And that same month, the U.S. deployed the USS Abraham Lincoln to the region to combat other threats from Iran.


KOSINSKI: Nevertheless, over the last few weeks the Trump administration has faced some criticism and questions over what proof is there, really, that Iran was behind several incidents?

So now they've put out some evidence. Is that to head off that criticism? Is it to justify, potentially, whatever the U.S. response will be? We don't know. But we did see the secretary of state yesterday meeting with the acting secretary of defense at the Pentagon.

Also, this morning, we're just hearing from a senior diplomatic source of a U.S. ally who say that they believe that Iran, it is a virtual certainty that Iran was behind the latest attack, and that the video nails it -- John.

BERMAN: All right. Michelle Kosinski, please, again, stand by. Let us know what more your sources are telling you this morning.

[07:05:05] We want to bring in CNN White House correspondent Abby Phillip; also Kaitlan Collins, a White House correspondent; and Susan Glasser, staff writer for "The New Yorker" and CNN global affairs analyst. We've got a lot of news breaking this morning. We're going to try to get to all of it.

Susan, I want to start with this new video we're just trying to analyze now, released overnight, which Pentagon officials say shows the Iranians removing this mine from this vessel, some kind of coverup.

Let me ask you this. Does this, in your mind, prove the Iranians were behind it? And why would they do this?

SUSAN GLASSER, CNN GLOBAL AFFAIRS ANALYST: Well, look, this is a pretty compelling evidence offered by the United States. I think it's interesting, if you start to see U.S. allies, as well, weighing in and saying that they find it to be convincing evidence, Iran is the likeliest suspect in this situation.

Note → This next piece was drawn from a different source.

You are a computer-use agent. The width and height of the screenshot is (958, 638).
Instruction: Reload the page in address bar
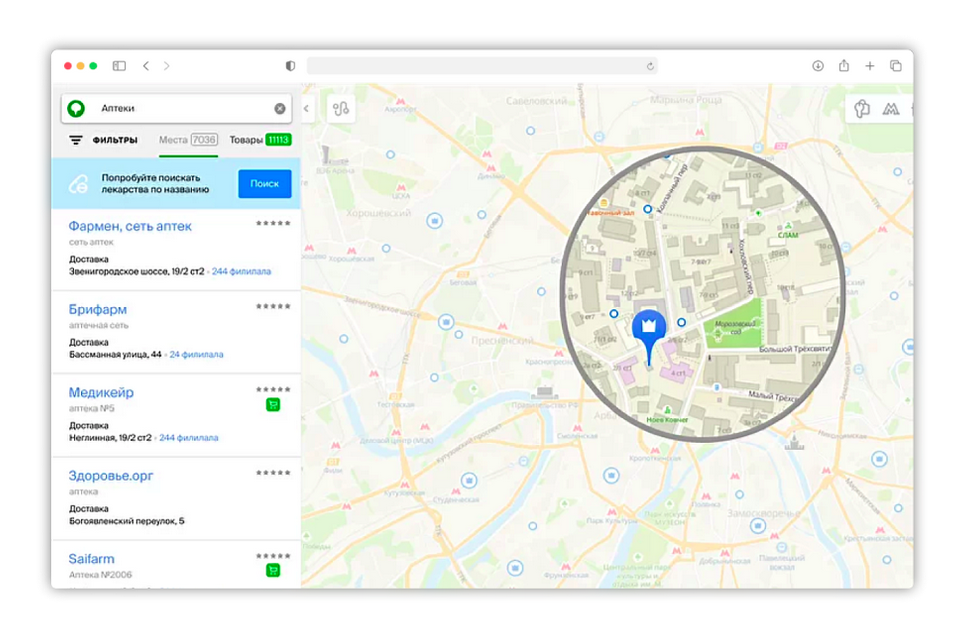click(650, 66)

It also -- it carries echoes of previous rounds of tension, ratcheting up threats to tankers going through the Straits of Hormuz, one of the riskiest global flashpoints, you know, that there is, in the sense that it's a bottleneck. These tankers are often sitting ducks.

We, you know, harken back to the 1980s, and the tanker war. There's already talk that perhaps we should have U.S. warships escorting tankers through the straits, in order to head off a future round of this.

But pulling back, the question is, where are we going with this? Let's take the administration's claim at face value, that the Iranians are responsible. I guess my question is, what's next? What's going to follow as a result of this?

The administration has talked -- We saw Secretary of State Mike Pompeo -- about the success of what it calls its maximum pressure campaign. But the question is, success toward what? The United States has pulled out of the Iran nuclear deal. It's ratcheted up sanctions. It sought once again to isolate Iran.

If this is the Iranian response, I think it's greatly increased the risk of military conflict and war on both sides.

CAMEROTA: OK, let's move back here, at home, to politics, because there's a lot of breaking news on that front, as well.

So Abby, Don McGahn, the former White House counsel, has a story to tell, to Congress, so much -- the Congress wants to hear that story so much that they have subpoenaed him. But the White House has been stonewalling that.

So in this new video where President Trump sat down with George Stephanopoulos of ABC, he goes after Don McGahn in what might be an unwise move. Here is that moment.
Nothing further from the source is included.